某所(面倒なのでリンクは省略)で紹介されていたアメリカの犯罪被害調査。


http://bjs.ojp.usdoj.gov/index.cfm?ty=pbdetail&iid=2113

これを紹介していたエントリについては正直まったくのシャドーボクシングだと思うので基本スルーさせてしまうとして、せっかくなのでこの調査および調査結果について気になったことをいくつか。


これを紹介していた人は、この調査において、レイプ(未遂、強制わいせつを含む)の被害者のうち自己防衛手段(self-protective mesurement)をとった人のうち、6割強の人がそれが有効であったと回答していることをもとに「銃や刃物などの武器を使わず、声を張り上げた、逃げた、蹴った、殴ったといったような」自己防衛手段は「非常に効果的だ」としているのだが、このデータにおいて、被害に会った際に何もしなかった、あるいはできなかった4割弱(ここでは女性に限る)の人は除かれいる。この統計において注目するべきは、何かしらの暴力的な犯罪に遭遇した場合に抵抗しない/できない人が相当程度いる(Table69)、ということであると思う。もちろんこの人たちは「自衛は役に立たないとか害あって益無し」と説く「自衛論者」(そのような人を私は見たことがないのだが)に従ってアクションを起こさなかったわけではないだろう。突然の攻撃に対しては、人は(この調査の選択肢に従えば)痛みや恐怖のために叫び声をあげることさえできないことがある、ということなのだ。そのような事実を無視して「襲われた際に抵抗するのはは有効だから何が何でも抵抗するべきだ」ということを説くことを私が危険だと思う理由は、以前も書いたがそれが既に被害にあった人に対して「なぜ(もっと)抵抗しなかったのか」「抵抗しなかったのだから合意があったのだ」と責める言説に容易に転換するからだ(プラス、同じ調査で1割強の人が事態が悪化したと回答しているように、抵抗するのが有効かどうかは状況や加害者によってことなるからだ)。というか正直に言って、被害に遭った人(のうち一部の人、自分の被害者像に合致しない人)を責めるためにこそ、自衛を説いていると思えてしまうような人だっているからだ。

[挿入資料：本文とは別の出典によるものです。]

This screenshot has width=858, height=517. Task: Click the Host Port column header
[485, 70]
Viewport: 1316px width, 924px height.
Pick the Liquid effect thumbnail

ところで、この調査自体にも気になるところがある。レイプ被害を受け、自己防衛手段をとった人でそれが役に立ったとしている人のうち、「Avoided injury or greater injury」としている人が最も多いことだ。つまりは「自己防衛手段が有効だった」ということは、「レイプ被害を避けられた」ということをおそらく意味しない。ならば、「Avoid injury or greater injury」のためにあえて無抵抗だった人もいると思われるなかで、いわゆる「抵抗」がなかったことをもって「自己防衛手段をとらなかった」とするのはいかがなものだろうか。ちょっと前のエントリで取り上げた「ジーンズをはいていたのだから合意があった」とする考え方もそうだが、目に見える抵抗がなければ自己防衛していないということは、例えば強盗(包丁を突きつけられておとなしく財布を渡した、などのような)場合にもいわれることだろうか。そのような考え方こそが抵抗しなかった/できなかった被害者に声をあげさせにくくしているということを考えるべきだと思う。